**Data for this task**
******************************
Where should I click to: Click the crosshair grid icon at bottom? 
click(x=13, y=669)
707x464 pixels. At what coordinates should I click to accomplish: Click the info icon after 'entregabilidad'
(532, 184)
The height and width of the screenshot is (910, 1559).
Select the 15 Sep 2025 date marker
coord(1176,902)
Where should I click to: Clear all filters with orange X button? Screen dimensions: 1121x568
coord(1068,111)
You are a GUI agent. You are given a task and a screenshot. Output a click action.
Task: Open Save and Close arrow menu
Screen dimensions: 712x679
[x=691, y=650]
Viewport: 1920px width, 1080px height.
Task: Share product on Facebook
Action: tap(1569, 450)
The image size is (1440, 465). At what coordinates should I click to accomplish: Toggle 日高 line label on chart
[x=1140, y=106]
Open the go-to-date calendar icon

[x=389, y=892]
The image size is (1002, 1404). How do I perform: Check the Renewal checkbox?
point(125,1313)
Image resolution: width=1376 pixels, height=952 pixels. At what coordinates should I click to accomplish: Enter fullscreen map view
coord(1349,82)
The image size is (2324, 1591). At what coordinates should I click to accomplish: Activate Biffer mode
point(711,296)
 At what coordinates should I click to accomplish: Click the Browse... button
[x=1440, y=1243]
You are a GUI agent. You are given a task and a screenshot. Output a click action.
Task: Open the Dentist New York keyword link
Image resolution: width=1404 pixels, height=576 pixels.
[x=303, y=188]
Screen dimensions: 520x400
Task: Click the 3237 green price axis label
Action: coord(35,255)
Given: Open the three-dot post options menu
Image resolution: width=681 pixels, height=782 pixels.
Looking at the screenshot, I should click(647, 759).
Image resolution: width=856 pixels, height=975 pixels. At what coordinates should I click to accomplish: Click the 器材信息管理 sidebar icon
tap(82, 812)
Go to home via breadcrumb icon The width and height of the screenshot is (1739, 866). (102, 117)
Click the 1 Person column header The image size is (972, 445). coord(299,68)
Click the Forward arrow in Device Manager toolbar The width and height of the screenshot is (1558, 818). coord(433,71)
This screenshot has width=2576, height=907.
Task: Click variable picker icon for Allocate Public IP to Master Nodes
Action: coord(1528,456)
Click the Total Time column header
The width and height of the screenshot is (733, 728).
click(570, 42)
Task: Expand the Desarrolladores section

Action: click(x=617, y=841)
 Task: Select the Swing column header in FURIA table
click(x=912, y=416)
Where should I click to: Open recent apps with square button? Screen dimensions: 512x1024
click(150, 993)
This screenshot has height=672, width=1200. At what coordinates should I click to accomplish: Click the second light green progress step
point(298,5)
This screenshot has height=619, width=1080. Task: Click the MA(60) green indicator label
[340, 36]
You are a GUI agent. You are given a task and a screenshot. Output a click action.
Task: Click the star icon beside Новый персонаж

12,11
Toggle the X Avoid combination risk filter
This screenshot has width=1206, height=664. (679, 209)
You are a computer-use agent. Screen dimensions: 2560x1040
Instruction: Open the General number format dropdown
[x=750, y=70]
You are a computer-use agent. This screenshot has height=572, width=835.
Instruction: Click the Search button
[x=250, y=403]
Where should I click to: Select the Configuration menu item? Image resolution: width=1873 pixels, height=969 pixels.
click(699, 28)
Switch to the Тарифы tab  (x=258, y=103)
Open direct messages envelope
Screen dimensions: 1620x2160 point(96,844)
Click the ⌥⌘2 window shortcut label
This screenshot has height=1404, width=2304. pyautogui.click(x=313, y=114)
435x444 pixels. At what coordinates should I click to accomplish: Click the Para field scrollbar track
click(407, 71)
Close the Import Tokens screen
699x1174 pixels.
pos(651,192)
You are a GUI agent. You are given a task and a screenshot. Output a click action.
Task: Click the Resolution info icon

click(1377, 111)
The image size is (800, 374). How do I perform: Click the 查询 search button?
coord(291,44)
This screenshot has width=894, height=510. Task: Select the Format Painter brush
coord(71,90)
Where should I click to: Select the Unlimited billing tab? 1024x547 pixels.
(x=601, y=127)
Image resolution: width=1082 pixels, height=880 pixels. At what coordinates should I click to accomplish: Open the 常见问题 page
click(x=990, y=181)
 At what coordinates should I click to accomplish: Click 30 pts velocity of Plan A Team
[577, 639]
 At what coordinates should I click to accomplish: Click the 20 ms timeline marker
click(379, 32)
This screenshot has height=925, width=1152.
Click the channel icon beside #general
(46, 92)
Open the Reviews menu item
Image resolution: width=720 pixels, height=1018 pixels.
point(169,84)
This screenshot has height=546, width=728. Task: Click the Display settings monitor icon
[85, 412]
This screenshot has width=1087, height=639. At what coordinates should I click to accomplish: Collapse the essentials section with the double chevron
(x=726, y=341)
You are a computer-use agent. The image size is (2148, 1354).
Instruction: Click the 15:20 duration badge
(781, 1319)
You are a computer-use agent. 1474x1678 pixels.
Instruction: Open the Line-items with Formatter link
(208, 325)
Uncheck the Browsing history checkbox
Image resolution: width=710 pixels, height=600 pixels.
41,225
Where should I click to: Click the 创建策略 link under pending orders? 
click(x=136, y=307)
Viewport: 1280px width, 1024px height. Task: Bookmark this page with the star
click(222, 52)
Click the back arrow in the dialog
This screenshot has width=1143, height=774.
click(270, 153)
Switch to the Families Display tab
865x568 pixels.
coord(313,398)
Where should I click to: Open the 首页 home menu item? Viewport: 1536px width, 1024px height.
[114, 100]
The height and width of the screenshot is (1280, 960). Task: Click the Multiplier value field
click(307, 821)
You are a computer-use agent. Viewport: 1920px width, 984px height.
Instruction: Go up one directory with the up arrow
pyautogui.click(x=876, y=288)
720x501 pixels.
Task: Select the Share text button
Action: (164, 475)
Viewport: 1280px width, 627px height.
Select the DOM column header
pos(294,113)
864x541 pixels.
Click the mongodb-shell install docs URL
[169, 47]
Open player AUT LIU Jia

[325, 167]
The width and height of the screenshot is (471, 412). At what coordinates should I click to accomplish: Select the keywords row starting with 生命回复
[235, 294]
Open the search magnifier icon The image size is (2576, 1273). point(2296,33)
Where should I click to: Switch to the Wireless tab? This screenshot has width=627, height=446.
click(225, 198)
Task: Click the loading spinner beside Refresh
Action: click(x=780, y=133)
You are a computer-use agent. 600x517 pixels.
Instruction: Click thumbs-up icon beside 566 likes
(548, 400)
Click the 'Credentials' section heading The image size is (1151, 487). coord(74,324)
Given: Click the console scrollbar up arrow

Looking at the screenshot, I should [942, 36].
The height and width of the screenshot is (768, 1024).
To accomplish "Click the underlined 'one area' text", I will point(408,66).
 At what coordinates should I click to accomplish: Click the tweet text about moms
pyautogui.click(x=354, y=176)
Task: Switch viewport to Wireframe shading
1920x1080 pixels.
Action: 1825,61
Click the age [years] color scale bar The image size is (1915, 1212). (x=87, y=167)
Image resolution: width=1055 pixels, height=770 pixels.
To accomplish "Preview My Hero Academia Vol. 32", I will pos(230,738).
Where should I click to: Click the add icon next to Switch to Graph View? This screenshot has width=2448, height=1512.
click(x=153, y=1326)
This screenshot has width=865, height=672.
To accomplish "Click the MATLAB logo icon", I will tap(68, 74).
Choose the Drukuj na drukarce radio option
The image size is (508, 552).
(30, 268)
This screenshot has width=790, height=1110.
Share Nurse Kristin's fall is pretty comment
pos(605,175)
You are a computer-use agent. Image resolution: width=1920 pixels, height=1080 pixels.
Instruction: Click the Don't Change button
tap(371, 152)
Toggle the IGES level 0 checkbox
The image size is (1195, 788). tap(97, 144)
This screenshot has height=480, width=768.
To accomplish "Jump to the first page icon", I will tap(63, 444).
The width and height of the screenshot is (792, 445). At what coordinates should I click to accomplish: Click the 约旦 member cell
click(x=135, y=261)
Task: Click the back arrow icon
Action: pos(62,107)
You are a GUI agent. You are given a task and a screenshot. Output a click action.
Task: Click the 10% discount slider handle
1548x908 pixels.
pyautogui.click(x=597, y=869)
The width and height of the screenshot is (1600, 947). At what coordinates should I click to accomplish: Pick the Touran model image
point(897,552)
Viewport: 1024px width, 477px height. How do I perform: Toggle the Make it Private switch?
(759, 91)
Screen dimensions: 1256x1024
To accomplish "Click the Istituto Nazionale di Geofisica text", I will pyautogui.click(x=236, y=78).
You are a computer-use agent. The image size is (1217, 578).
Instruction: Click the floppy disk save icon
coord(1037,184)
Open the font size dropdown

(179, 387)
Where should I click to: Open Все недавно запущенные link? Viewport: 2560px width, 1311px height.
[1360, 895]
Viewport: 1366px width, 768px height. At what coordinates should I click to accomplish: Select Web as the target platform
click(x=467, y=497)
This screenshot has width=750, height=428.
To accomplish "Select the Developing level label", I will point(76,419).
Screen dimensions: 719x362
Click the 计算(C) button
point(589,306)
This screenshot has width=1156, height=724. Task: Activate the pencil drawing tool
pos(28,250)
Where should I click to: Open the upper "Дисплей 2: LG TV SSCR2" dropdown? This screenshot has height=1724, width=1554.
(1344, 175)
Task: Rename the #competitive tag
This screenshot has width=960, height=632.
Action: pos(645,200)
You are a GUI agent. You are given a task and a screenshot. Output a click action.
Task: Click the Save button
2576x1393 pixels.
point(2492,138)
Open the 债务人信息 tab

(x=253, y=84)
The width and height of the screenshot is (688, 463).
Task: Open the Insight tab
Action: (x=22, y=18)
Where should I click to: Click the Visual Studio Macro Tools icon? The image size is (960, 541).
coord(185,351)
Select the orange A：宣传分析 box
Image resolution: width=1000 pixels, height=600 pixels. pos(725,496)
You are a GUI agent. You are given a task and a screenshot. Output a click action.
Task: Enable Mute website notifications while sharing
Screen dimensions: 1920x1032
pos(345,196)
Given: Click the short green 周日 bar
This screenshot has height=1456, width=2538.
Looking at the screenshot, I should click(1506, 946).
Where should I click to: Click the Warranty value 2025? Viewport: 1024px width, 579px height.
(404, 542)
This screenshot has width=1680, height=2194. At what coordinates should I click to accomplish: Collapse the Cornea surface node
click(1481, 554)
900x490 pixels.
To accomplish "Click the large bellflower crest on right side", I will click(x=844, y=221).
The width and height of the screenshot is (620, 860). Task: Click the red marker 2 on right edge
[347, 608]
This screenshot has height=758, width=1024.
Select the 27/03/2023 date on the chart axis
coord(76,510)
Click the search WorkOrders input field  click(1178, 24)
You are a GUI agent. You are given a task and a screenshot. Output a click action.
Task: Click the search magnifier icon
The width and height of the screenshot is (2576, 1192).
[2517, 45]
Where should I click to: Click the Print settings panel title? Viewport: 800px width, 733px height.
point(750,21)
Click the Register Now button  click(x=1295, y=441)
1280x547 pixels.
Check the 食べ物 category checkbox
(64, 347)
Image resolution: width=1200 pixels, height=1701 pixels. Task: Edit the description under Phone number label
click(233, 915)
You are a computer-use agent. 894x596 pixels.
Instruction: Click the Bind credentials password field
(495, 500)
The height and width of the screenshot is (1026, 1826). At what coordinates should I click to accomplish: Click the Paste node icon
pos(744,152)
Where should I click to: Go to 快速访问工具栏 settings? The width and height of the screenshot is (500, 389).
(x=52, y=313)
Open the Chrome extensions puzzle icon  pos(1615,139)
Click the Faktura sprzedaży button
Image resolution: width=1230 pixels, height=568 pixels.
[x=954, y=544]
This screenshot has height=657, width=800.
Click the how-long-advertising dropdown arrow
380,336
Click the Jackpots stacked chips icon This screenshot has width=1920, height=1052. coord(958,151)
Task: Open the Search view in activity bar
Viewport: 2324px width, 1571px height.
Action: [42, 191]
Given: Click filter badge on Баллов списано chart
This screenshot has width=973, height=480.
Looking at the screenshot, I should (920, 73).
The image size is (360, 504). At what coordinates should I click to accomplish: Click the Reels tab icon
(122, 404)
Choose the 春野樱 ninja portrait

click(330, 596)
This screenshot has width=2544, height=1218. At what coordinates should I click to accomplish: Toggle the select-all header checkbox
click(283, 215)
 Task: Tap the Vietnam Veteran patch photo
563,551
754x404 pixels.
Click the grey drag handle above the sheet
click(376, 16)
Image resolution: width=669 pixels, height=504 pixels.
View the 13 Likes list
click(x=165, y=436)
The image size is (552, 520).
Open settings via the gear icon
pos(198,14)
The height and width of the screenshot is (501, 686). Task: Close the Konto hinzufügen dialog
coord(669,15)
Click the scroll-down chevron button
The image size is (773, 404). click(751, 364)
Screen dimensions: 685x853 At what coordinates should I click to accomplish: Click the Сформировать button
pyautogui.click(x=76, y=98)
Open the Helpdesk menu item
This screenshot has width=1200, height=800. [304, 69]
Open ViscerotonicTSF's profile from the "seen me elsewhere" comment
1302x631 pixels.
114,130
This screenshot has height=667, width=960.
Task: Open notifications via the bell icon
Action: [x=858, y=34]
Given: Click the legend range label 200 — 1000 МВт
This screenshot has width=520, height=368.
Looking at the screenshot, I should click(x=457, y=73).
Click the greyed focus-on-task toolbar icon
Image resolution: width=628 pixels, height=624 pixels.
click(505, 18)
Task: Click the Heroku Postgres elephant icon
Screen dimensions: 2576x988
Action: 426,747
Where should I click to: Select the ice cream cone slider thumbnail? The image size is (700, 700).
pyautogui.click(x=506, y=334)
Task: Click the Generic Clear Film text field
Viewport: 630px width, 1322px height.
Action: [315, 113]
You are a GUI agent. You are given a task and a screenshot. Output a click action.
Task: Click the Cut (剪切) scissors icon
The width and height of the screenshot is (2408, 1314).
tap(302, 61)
******************************
**Task prompt**
Put the lines of the records into a numbered list, beginning at the line that contains "This screenshot has width=2544, height=1218." and stopping after the line that contains "pyautogui.click(x=76, y=98)". Leave out any blank lines.

**Result of this task**
1. This screenshot has width=2544, height=1218. At what coordinates should I click to accomplish: Toggle the select-all header checkbox
2. click(283, 215)
3.  Task: Tap the Vietnam Veteran patch photo
4. 563,551
5. 754x404 pixels.
6. Click the grey drag handle above the sheet
7. click(376, 16)
8. Image resolution: width=669 pixels, height=504 pixels.
9. View the 13 Likes list
10. click(x=165, y=436)
11. The image size is (552, 520).
12. Open settings via the gear icon
13. pos(198,14)
14. The height and width of the screenshot is (501, 686). Task: Close the Konto hinzufügen dialog
15. coord(669,15)
16. Click the scroll-down chevron button
17. The image size is (773, 404). click(751, 364)
18. Screen dimensions: 685x853 At what coordinates should I click to accomplish: Click the Сформировать button
19. pyautogui.click(x=76, y=98)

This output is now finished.